Alessandra Uentillie, of Valley Store, Arizona, which is near Chinle, agreed with Begay.

"I like the relevancy; it's closing generation gaps," Uentillie said. "I saw an elderly man practicing for the grandpa shark. He knows how to speak and write Navajo, but I think the 'Baby Shark' song was new to him. He kept playing it over and over. It was neat to see an elderly take interest in a younger generation song, like a current modern generation song.

"I feel like this project is going to close a lot of gaps because we can't keep thinking our youth are going to be interested in what we're interested in as adults and elders," she said. "We got to look at what they're interested in and probably reach them with our language and culture in that manner." Uentillie said she decided to audition after her husband Theo Towne, who was called to audition for daddy shark, encouraged her to audition. He's got parts in the Navajo version of "Finding Nemo" and "Fistful of Dollars." "So we encourage each other to do stuff like this," Uentillie said.

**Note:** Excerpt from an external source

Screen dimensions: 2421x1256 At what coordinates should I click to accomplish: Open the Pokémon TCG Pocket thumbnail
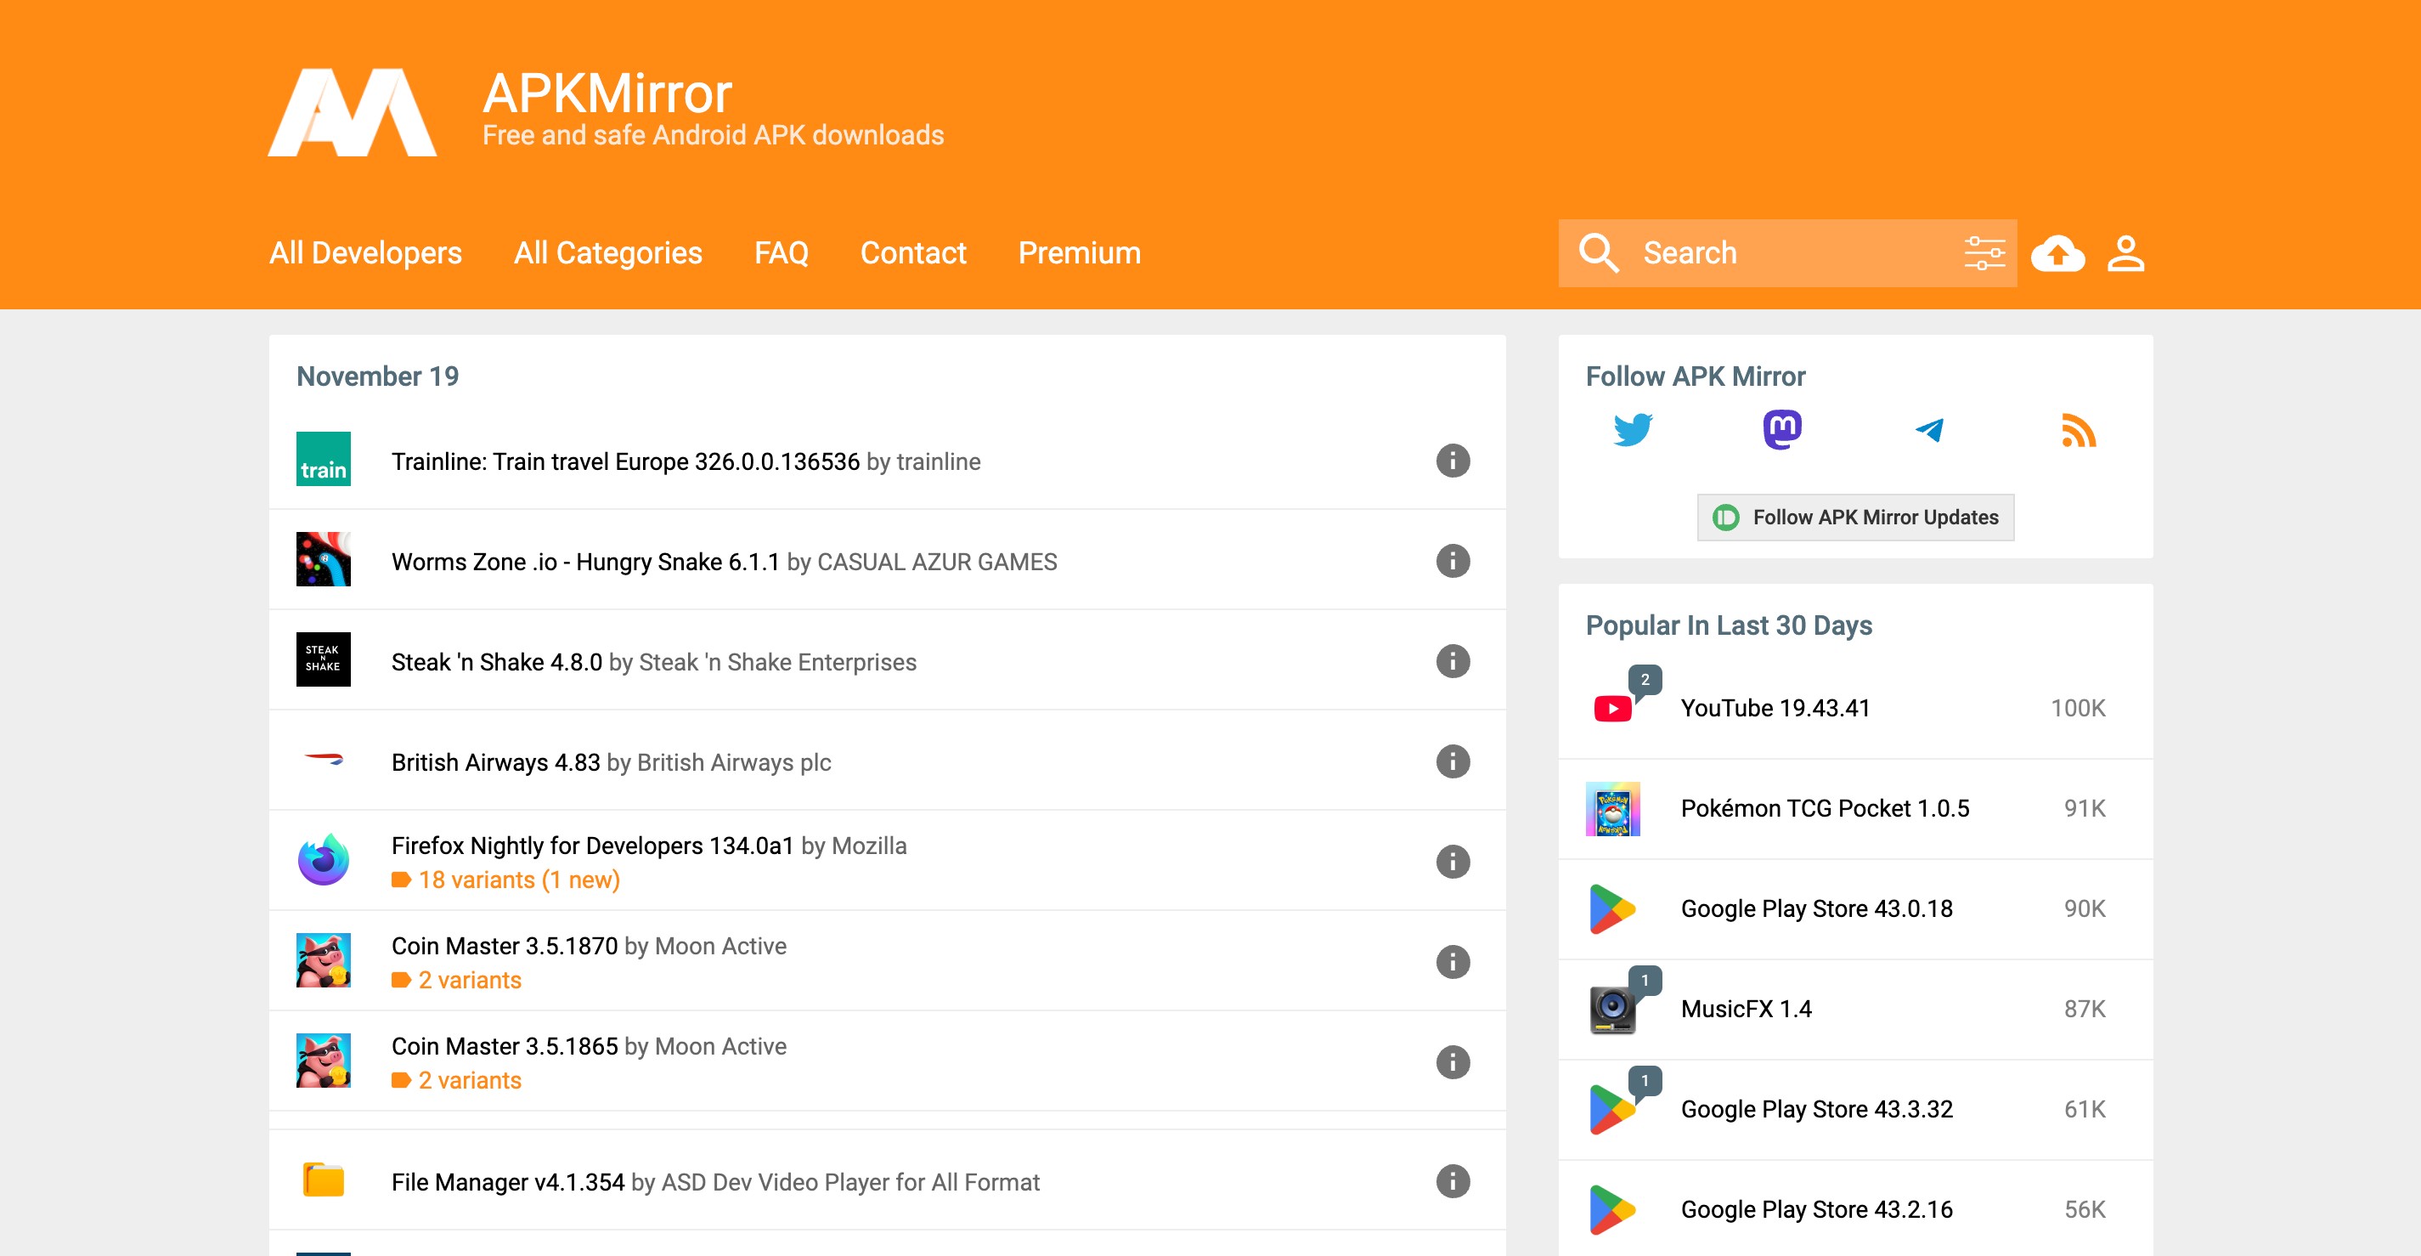coord(1613,809)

She said they encourage their children to get involved in community activities, so they need to walk their talk by being role models.

Uentillie said her two sons, who are 2 and 5 years old, are constantly playing "Baby Shark." She noted that her husband is the fluent Navajo speaker and her strength in learning Navajo is signing in Navajo, mostly Navajo song and dance songs.

Larry Tsosie, who drove from the White Mountain Apache reservation with his wife Sue Tsosie and son Jace, 3, to audition for daddy shark, said he felt good about his audition.

"It feels good to be in that child mode," Larry Tsosie, who is Navajo, said with a huge smile. "That child in me came out. It was a lot of fun. I enjoyed it. It was great." He noted that Wheeler helped him by telling him to imagine himself singing to his son.

Sue Tsosie said her husband has a deep baritone singing voice and he got several roles in “Finding Nemo.”